In this course we will first focus on the obligations of issuers who seek financing on the capital markets. Topics include the initial public offering process and disclosure requirements for securities offerings and public companies If time permits, we will also go into new developments such as crowd funding and initial coin offerings. Then we will go into the rules ensuring fair markets by preventing market abuse. Finally, the course will explain the clearing, custody and settlement of securities transactions. In addition, topical items such as high frequency trading and the emergence of alternative trading platforms and ‘dark pools’ are also part of the course.
The course is intimately linked with the other courses in the curriculum, in particular the courses EU Financial Law and Banking and Finance Transactions.
Course learning objectives
The following achievemen levels apply with regard to the course:
Students are able to advise a company on an initial public offering process and the disclosure requirements that apply to public companies;
Students are able to apply the EU market abuse regulations to a concrete case;
Students are able to explain the clearing and settlement process for securities and are able to describe and explain the relevant elements for safeguarding client assets;
Students are able to explain the challenges that high frequency trading and algorithmic trading pose to capital markets.

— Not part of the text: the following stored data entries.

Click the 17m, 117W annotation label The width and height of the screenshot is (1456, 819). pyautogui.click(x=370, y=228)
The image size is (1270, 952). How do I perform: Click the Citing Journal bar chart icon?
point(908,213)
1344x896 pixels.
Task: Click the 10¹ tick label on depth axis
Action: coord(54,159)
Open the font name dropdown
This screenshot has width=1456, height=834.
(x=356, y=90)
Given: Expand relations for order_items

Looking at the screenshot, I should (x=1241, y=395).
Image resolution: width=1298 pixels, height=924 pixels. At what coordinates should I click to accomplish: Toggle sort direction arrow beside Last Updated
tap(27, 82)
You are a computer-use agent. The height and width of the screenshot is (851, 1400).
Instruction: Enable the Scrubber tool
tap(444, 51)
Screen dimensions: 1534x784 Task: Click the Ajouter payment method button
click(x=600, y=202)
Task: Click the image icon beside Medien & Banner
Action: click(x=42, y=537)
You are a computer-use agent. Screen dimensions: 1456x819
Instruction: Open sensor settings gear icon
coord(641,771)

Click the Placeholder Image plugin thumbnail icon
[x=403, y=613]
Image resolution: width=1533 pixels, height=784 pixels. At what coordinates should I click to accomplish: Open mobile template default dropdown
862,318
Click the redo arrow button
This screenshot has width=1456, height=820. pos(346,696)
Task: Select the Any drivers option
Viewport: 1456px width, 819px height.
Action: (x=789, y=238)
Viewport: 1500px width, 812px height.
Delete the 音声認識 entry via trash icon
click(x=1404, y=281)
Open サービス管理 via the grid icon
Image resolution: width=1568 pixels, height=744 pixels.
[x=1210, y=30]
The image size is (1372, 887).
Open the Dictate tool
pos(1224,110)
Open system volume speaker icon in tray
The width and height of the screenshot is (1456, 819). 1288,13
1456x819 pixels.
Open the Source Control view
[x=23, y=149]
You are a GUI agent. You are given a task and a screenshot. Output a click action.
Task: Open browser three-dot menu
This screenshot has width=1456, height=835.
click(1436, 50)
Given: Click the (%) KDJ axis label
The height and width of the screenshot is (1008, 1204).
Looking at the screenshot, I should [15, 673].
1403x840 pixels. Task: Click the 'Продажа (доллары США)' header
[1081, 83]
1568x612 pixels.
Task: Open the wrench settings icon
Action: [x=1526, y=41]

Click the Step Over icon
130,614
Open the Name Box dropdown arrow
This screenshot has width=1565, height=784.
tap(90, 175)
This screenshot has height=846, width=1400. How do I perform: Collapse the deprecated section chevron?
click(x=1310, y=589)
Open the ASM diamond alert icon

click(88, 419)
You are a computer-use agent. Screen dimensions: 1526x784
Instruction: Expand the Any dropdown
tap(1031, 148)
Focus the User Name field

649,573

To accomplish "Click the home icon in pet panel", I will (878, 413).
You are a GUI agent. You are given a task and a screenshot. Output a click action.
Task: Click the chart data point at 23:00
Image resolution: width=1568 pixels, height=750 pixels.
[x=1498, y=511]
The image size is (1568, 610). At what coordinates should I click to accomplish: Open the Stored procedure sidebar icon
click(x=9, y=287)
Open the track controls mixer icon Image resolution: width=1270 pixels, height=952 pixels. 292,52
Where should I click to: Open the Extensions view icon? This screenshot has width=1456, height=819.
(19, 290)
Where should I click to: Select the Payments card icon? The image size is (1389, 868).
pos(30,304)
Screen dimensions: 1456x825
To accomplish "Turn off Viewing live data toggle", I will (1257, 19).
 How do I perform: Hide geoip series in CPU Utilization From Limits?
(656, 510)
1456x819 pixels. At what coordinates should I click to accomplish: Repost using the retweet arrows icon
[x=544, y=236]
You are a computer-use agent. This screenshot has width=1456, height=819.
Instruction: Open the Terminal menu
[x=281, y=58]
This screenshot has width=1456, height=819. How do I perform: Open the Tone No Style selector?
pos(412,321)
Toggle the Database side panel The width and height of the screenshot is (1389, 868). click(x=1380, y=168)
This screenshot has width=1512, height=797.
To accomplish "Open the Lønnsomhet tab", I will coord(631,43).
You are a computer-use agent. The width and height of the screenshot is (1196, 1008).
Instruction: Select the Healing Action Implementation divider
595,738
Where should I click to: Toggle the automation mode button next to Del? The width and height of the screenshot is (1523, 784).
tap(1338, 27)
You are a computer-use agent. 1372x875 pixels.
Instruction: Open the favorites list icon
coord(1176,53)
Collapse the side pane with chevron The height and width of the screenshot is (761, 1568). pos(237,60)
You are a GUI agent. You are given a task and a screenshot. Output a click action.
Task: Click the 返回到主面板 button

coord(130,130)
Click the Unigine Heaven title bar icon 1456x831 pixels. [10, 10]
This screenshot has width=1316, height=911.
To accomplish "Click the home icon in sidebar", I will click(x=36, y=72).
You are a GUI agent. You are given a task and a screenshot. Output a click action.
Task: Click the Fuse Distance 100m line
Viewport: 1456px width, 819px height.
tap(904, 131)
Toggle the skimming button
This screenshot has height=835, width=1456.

Students are able to critically assess new developments in financing on the capital markets and are able to judge such deverlopments on their merits;
Mode of instruction
Lectures & seminars
Number of (2 hour) lectures & seminars: 10
Names of lecturers:Prof. Dr. Rogier Raas; Prof. Dr. Pim Rank, Dr. Zeeshan Mansoor LLM, Peggy Bracco Gartner LLM.
Required preparations by students: reading of prescribed materials, preparation of case studies and any other assignments.
Week 1 – Primary Market Transactions
Week 2 – Prospectus Regulation.
Week 3 – Market Abuse
Week 4 – Clearing, settlement and custody
Week 5 – High frequency trading/algorithmic trading & evaluation and wrapu-up
Oral presentation: 40%
Final exam: 60%
The final grade for the course will be the weighted average of the oral presentation and final exam.
Students are required to deliver a 10 minute presentation on an assigned topic which is part of the relevant subject discussed during the course. The oral presentation cannot be retaken.
The final exam will cover all the material delivered during the lectures and the seminars.
Further information about the oral presentation and the exam will be communicated to students through Blackboard at the start of the course.
Course reader and additional literature is distributed through Blackboard.
Haentjens & De Gioia-Carabellese, European Banking and Financial Law, London: Routledge 2014.
J. Armour, D. Awrey, P. Davies, L. Enriques, J.N. Gordon, C. Mayer, and J. Payne, Principles of Financial Regulation, Oxford, Oxford University Press 2016
As well as articles and papers specifically assigned per week as set out in the course reader.
Course reader is available to be downloaded from Blackboard.